It is really hard to get Catholic fiction “right” for younger readers, especially for tweens and teens. That’s why it is so satisfying to finish a book like The Perfect Blindside by Leslea Wahl.
The Perfect Blindside is a fast-paced mystery/romance told through the lives of two teens in a small Colorado town— Jake, an Olympic medalist snowboarder who’s new in town, and Sophie, an honor student who’s judgmental and skeptical of Jake’s intentions. The book is an excellent novel, period, and it also happens to weave in Catholic themes. That’s a win.
“Mystery” is the primary focus of the novel, as the two teens, often at odds, improbably work together to find out what’s going on in a nearby abandoned silver mine. The romance is a subordinate, but lighthearted aspect.
At times, The Perfect Blindside reminded me of a Nancy Drew novels, which I adored as a young reader.

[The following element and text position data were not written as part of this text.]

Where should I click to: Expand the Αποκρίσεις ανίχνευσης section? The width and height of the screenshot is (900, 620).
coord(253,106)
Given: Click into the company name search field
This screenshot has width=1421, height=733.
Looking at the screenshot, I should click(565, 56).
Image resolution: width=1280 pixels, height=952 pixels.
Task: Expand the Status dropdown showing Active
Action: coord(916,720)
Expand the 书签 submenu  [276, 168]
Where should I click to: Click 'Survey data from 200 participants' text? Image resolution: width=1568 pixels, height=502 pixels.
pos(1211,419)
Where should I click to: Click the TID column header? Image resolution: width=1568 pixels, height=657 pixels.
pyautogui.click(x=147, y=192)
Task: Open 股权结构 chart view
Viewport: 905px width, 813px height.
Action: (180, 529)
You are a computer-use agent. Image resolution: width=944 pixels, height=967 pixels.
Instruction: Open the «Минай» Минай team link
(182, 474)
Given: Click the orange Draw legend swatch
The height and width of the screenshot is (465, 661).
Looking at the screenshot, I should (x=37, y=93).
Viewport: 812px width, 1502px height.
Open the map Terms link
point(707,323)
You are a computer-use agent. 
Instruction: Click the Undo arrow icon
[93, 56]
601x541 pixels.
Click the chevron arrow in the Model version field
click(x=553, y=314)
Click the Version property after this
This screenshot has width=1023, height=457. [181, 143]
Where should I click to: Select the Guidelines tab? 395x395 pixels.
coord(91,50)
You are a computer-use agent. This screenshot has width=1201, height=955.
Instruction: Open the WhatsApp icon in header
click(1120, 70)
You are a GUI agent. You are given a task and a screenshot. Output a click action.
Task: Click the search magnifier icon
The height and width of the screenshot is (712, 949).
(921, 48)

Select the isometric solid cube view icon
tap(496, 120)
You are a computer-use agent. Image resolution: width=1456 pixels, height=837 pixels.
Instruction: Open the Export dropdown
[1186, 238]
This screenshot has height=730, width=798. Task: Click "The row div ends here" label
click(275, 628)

What I loved was all the excitement of solving a mystery by yourself, or with the help of a few trusted same-age friends. When I began to introduce Nancy Drew to my children when they were young, I was momentarily horrified to see how much Nancy put herself and her friends in danger solving mysteries. But the situations she puts herself in are so improbable that it’s not really an active inspiration to younger readers. They just enjoy the stories and the excitement, as I did as a kid.
In the same way, the teens in The Perfect Blindside make over-adventerous decisions when it comes solving their mystery, but it’s so far “out there” that it wouldn’t inspire younger readers to be reckless in solving their own mysteries. Instead, it’s just a diverting and an entertaining plot device to move the story along.
A “blindside” in snowboarding is a trick that a boarder makes without being able to see the path, and this book improvises on that theme to explore how the teens try to make their way without being able to see the path ahead.
While the primary enjoyment of this book is in the mystery and the perilous situations, it is also present in the very natural progress of both teens’ spiritual and emotional development. Both Jake and Sophie learn where they’ve been wrong, where they can improve, and how to avoid rash judgment and rash decisions. Catholic life and faith is woven seamlessly throughout the book without seeming “preachy” or moralistic.
Leslea Wahl has written in an interview (here) that she “simply wanted to write good, moral, young adult novels full of adventure and excitement.” Consider that goal richly fulfilled in The Perfect Blindside.